Training is an emotive issue within our industry. Will Jones talks to the man at the helm of the ECA Education & Training Committee.
As I walk in he is sitting on one side of the huge boardroom table, posing rather stiffly for the photographer. He doesn’t look comfortable.

Bob Harris should be used to this kind of attention, after being ECA president 1997-98, but he’s not. The photographer finishes and Harris comes over and shakes my hand.

We are in ESCA House, ECA hq. I am here to interview Harris in his capacity as chairman of the ECA Education & Training Committee.

Harris takes his seat again, flanked this time by two marketing staff. I’m ushered around to the other side of the table and it feels as though it’s me in the spotlight, not Harris.

I sit down and look across. He has changed. Instead of looking awkward he is now relaxed, but alert and waiting to begin the interview. Education and training are close to his heart. You can tell.

Harris launches straight into the fray with a personal mission statement: “I believe that companies are becoming more challenging, and more demanding to run, and managerial advancement can only be achieved through the training process.

“My philosophy is that the industry needs people with different strengths. If we want to diversify into different areas we need employees who are skilled at managing people, who can develop their training needs to create managers who can run a diverse company.” He leans forward now, pressing home the point. “We don’t just need one kind of individual. We need a broader spectrum of skills if we are to take on all of the new technologies that are out there to grasp.”

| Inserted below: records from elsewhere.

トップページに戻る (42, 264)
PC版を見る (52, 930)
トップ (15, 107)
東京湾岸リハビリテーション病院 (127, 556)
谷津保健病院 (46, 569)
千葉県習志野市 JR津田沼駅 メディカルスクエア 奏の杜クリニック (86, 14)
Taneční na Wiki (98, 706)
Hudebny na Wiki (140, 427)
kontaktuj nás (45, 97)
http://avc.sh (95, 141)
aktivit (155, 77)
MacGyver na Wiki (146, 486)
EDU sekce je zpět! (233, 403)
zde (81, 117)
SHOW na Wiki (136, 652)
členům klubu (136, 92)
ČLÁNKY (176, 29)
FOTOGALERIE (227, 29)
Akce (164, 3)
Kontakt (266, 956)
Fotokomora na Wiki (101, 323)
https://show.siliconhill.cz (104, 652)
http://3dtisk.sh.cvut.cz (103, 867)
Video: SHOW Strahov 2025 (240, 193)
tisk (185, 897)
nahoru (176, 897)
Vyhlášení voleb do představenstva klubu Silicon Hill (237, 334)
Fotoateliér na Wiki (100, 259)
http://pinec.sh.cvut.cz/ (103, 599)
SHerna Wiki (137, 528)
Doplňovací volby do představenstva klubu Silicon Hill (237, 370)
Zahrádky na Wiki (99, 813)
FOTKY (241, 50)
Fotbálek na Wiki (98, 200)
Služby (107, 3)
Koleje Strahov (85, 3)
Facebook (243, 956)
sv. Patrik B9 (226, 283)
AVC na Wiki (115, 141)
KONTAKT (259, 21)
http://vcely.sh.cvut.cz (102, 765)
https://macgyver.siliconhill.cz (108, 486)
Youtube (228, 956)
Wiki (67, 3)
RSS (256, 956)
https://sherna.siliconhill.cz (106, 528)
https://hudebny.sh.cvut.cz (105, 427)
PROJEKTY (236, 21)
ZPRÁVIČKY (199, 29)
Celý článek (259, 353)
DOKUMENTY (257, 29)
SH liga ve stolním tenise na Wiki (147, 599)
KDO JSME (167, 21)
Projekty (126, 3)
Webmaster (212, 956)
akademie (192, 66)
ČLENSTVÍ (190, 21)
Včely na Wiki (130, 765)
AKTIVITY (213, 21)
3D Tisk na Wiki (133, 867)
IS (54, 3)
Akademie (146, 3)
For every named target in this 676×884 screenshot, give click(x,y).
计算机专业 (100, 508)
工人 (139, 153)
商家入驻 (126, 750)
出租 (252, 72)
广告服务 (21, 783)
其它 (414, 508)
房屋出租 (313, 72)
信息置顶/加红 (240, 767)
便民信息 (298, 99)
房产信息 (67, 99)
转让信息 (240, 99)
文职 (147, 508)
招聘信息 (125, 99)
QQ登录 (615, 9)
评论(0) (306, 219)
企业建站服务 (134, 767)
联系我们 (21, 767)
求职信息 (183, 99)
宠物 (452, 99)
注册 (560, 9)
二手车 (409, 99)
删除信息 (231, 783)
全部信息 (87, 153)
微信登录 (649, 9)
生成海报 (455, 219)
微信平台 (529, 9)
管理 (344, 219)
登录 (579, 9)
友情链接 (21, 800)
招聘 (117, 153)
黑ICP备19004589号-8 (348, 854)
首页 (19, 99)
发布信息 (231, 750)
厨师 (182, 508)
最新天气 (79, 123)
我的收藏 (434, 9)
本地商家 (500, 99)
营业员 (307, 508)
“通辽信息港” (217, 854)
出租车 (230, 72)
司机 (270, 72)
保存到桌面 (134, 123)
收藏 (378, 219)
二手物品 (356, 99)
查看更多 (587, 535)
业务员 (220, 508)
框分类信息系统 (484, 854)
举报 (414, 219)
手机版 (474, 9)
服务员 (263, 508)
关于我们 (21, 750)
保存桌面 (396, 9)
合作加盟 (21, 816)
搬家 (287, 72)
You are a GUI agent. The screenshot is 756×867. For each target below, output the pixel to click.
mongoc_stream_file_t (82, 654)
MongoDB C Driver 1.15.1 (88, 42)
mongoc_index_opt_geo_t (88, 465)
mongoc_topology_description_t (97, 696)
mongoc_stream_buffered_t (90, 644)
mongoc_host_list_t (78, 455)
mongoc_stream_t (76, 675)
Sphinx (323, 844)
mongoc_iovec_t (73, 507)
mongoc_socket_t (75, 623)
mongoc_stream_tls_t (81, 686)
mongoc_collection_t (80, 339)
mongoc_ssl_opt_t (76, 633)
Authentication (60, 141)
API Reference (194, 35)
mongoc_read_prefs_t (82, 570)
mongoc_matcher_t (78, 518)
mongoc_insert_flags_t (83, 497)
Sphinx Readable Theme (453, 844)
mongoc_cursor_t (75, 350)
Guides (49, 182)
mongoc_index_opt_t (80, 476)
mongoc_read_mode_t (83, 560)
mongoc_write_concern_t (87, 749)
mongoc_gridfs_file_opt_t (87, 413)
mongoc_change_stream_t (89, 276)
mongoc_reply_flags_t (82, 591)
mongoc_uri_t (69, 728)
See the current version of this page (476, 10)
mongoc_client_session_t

Harris is talking about a multiskilled industry. Electrical contractors carrying out skills including mechanical and security installations, fire detection and alarm systems, data cabling, maintenance, commissioning and programming. But this is not all that he means. Looking at a broader picture, Harris sees the need for more training in disciplines such as estimating, buying and design.

The only thing that restricts the electrical industry in the disciplines that it can take on is a lack of suitable people to tackle them

These good intentions must be put into action to make a difference though, so what is the Education & Training Committee doing about it? “We are working towards a complete career structure, putting together NVQs and training for supervision, buying, design and so on. These disciplines are all included in the building services engineering based NVQs. And, we are looking at providing status and qualifications for those already in the industry, and for graduates looking towards our industry.”

This all sounds forward thinking and proactive, but how do you get potential candidates for these new opportunities to enter an industry which is having trouble attracting anything other than negative press, at the hands of militant sparkies? Harris sits back and considers the question. His marketing staff squirm. There is a moment of silence, then he leans forward again, forearms positioned purposefully on the table, hands clasped. “Over the last ten years we have found it harder to recruit the higher ability students. There is a tendency for them to stay on at school and then go off to university.

“The way the government funds the education structure doesn’t help. Schools have a vested interest to maintain their sixth forms.” So what can the ECA do about it? Harris sees the problem as a promotional one. “I recognise that we haven’t made ourselves look attractive to the outside world. We must demonstrate that there is a whole raft of challenges within our industry, an industry that is broadening day by day.”

Harris leans forward again, gesturing with the flat of his hand: “The only thing that restricts the electrical industry in the disciplines that it can take on is a lack of suitable people to tackle them. We have to attract not only school leavers but 18 year-olds.

  “We need to provide different routes into the industry. We have to develop a more effective way of attracting graduates into companies.”

He sits back and stretches his arms over his head: “This is why we need more than one type of individual. The bringing together of all the different disciplines will open up more opportunities for young people, particularly intelligent people, who would not have been interested in our industry before.”

He stands, we shake hands again and he leaves. Job done.